Nichts sei aus ihnen selbst entsprungen lautete der Vorwurf. Die atmosphärische Enge, die düstere Stimme ihres Sängers und seine Intonation. All das verortete man im Kosmos anderer, vermeidlich größerer Bands. Heute, etwa fünf Jahre später, scheinen sie diesen Vorwürfen entwachsen und bringen ein drittes Album auf den Weg,dass erneut viele Kritiker auf den Plan ruft. Den Editors ist das egal, denn sie wissen, welche ureigene Energie durch ihre Stücke fließt.
Eine derartig tiefgreifende Polarisierung der Fans hat wohl niemand erwartet. Verschafft man sich einen raschen Überblick über die Bewertung zu ihrem neuen Album In this Light and On this Evening bei Amazon und Co., so tut sich eine Kluft zwischen Himmel und Hölle auf. Für die einen eine große Überraschung und das stärkste Album der Editors, für die anderen Depeche Mode für Arme. Und wieder der Vorwurf: Alles nur geklaut.
Tom Smith und seine drei Gefährten scheinen davon unberührt. Haben mit diesem Album vielleicht sogar bewusst diese Spaltung des Fan-Lagers provoziert, weil sie nun mal nicht die großen Heroen sein wollen, zu denen man sie nach ihrem zweiten Album hier und da avanciert hat.

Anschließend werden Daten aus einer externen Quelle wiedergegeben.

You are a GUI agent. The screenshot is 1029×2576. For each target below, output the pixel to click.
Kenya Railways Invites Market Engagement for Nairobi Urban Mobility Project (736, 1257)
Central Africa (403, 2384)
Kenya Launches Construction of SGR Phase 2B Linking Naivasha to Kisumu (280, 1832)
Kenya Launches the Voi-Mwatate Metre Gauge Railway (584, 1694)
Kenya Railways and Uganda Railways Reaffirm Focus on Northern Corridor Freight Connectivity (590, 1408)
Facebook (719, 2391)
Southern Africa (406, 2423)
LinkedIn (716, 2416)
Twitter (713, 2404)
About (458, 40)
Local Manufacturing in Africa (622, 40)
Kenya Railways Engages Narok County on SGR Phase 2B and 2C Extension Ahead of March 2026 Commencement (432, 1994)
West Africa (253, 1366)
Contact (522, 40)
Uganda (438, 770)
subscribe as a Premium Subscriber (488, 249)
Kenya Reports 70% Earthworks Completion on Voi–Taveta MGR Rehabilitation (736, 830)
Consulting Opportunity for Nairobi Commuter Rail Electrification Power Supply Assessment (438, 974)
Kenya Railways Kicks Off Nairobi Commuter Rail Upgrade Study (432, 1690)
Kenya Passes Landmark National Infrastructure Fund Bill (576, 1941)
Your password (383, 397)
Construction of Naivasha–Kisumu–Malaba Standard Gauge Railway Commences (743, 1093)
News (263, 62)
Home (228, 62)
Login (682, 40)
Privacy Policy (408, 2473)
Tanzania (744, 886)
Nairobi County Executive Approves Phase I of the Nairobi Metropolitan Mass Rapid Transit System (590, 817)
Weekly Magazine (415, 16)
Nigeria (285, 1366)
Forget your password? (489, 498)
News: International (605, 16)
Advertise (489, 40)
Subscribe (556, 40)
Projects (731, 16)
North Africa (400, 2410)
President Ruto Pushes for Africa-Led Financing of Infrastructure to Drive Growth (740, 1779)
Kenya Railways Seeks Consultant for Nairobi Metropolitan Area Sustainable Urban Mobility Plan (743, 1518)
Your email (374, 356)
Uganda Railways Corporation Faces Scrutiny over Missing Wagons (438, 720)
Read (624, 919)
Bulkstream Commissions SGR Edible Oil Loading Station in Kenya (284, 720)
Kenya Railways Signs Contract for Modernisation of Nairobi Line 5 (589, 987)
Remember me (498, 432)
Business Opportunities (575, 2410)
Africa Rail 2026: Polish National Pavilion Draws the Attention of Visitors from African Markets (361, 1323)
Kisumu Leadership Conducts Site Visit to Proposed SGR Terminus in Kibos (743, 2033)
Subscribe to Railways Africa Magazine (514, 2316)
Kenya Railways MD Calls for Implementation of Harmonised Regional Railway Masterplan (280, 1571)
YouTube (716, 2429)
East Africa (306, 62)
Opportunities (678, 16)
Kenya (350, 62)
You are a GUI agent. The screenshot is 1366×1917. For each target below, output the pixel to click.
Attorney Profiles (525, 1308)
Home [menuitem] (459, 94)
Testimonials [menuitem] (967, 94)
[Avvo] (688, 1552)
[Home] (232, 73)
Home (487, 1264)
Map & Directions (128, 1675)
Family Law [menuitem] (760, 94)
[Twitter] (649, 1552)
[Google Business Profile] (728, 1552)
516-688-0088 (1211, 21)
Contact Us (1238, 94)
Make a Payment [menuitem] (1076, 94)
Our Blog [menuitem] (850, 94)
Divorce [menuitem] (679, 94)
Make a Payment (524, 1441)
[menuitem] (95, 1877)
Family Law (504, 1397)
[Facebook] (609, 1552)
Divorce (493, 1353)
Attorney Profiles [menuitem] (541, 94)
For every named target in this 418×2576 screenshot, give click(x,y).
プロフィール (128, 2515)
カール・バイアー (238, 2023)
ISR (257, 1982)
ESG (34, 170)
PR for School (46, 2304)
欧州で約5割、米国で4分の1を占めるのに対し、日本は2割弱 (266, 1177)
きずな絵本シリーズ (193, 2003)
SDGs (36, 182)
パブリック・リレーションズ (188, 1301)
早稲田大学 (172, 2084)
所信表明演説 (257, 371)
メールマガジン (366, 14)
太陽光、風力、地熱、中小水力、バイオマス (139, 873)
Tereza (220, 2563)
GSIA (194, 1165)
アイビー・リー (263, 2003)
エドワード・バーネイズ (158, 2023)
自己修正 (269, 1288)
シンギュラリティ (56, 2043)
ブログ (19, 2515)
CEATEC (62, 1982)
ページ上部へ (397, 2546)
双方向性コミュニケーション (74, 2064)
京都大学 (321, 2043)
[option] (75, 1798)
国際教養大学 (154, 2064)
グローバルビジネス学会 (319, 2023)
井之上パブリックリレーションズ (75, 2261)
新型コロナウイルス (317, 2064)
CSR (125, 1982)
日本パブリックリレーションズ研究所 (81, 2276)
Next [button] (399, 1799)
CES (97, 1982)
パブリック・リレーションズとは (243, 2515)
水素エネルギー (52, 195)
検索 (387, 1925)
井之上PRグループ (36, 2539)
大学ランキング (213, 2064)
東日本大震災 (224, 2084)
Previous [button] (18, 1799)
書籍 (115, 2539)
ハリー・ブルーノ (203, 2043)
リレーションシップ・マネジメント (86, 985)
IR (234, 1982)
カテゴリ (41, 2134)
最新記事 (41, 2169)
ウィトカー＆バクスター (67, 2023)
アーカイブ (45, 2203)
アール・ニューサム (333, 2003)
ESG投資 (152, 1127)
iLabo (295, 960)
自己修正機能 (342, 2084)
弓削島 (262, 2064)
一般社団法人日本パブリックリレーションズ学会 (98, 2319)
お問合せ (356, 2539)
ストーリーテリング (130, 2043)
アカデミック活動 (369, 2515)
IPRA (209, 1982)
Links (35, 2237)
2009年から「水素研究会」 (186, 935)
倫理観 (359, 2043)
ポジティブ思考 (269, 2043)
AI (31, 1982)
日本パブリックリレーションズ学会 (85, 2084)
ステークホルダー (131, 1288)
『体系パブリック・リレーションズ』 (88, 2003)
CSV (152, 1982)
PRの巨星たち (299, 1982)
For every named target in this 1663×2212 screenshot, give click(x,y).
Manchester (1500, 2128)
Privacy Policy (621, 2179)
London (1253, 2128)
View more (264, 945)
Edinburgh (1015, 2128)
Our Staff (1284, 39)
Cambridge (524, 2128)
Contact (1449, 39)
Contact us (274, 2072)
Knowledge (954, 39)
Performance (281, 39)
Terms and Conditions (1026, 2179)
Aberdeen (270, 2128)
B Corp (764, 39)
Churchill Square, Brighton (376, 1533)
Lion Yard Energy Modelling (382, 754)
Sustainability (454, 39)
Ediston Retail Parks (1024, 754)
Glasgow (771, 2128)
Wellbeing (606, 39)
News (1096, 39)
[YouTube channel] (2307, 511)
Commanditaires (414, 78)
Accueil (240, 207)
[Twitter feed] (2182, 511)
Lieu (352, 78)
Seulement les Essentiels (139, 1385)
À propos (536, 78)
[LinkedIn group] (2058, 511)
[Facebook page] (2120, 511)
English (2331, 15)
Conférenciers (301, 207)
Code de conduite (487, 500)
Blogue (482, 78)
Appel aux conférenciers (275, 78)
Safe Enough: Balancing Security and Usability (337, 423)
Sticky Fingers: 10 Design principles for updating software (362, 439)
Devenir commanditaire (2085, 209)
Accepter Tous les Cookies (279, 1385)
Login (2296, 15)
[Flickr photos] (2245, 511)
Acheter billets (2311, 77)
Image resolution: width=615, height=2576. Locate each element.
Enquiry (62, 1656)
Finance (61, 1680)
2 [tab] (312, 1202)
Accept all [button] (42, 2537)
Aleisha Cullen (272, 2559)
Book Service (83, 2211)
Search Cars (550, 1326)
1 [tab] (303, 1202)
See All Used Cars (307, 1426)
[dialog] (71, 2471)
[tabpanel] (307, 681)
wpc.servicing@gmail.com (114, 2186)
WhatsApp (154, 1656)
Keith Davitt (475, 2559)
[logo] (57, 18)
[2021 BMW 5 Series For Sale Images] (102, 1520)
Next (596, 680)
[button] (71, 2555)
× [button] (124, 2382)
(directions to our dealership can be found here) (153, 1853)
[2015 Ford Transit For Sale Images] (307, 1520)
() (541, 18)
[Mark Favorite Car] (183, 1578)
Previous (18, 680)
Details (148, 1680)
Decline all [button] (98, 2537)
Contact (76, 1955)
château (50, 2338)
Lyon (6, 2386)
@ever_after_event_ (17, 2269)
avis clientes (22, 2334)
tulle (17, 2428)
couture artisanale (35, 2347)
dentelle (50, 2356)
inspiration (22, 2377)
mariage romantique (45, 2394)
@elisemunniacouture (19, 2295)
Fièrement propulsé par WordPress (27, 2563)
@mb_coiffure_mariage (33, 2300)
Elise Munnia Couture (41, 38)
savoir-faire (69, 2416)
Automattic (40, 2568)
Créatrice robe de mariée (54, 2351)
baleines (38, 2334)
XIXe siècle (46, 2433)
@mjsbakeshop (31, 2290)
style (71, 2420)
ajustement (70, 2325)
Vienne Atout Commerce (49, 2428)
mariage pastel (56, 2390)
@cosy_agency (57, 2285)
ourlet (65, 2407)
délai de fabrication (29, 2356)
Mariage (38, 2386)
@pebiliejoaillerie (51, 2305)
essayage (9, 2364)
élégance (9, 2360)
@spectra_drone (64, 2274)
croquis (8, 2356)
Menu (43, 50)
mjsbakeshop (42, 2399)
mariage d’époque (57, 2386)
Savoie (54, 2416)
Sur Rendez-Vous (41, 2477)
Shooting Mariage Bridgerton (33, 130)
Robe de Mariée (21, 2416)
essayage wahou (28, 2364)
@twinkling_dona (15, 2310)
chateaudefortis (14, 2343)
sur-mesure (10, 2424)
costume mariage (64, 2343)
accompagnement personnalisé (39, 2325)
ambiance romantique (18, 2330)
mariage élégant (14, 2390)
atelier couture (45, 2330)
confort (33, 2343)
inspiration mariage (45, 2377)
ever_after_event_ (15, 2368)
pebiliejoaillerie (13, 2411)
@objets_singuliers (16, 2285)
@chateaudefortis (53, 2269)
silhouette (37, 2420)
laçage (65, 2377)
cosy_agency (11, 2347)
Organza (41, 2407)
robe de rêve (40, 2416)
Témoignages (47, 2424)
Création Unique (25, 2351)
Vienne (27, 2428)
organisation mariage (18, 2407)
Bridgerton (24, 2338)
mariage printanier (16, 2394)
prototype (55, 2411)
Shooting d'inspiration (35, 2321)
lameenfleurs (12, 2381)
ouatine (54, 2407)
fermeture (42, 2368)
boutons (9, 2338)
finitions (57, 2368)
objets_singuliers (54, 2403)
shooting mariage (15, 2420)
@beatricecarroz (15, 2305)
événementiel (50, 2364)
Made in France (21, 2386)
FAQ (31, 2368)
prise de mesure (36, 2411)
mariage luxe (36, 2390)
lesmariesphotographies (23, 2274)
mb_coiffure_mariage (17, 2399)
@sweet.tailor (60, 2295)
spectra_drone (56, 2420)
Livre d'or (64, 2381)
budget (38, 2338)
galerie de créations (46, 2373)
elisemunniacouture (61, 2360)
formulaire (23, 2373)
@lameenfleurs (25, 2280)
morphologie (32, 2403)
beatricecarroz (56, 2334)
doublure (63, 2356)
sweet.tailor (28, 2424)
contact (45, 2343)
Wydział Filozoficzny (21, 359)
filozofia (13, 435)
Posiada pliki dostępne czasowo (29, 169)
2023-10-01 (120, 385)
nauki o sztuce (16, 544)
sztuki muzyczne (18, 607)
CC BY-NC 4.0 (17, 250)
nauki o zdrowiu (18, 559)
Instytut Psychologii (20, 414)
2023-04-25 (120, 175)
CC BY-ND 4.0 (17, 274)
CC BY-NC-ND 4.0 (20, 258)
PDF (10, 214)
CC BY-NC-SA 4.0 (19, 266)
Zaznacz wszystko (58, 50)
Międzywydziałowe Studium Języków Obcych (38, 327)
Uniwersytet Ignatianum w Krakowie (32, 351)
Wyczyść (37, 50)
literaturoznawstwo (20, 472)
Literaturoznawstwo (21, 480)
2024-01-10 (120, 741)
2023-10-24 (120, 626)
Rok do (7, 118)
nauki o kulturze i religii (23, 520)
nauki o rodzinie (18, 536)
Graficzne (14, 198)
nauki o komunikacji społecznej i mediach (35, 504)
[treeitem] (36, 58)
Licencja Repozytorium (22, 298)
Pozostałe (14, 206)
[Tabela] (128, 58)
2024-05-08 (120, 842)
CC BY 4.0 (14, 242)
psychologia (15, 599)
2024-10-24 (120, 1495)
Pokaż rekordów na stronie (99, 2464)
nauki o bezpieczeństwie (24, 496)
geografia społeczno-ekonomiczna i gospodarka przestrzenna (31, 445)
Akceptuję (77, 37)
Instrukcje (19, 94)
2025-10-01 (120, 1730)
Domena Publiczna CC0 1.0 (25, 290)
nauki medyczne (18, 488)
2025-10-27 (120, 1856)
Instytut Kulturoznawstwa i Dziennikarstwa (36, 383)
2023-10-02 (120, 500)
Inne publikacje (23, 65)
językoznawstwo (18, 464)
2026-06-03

Es ist viel geschehen in all der Zeit. Chris Urbanowicz hat sich zu einer Bubifrisur hinreissen lassen und ist nach New York umgesiedelt. Tom Smith, frisch gebackener Vater eines Sohnes, wirkt älter, unnahbarer und beinahe ungesund schlank. Noch immer aber reckt er mit von Verzweiflung beladenem Gesicht seine Arme zum Himmel empor, krümmt sich über den Tasteninstrumenten und setzt gesanglich eindrückliche Akzente, völlig ungewohnt für die, die seine Lieder rauf und runter hören. Vor allem für die der ersten beiden Alben der Editors. Das spürt man, denn die neuen Songs sind zum einem noch zu frisch. Manch einer misstraut ihnen sogar.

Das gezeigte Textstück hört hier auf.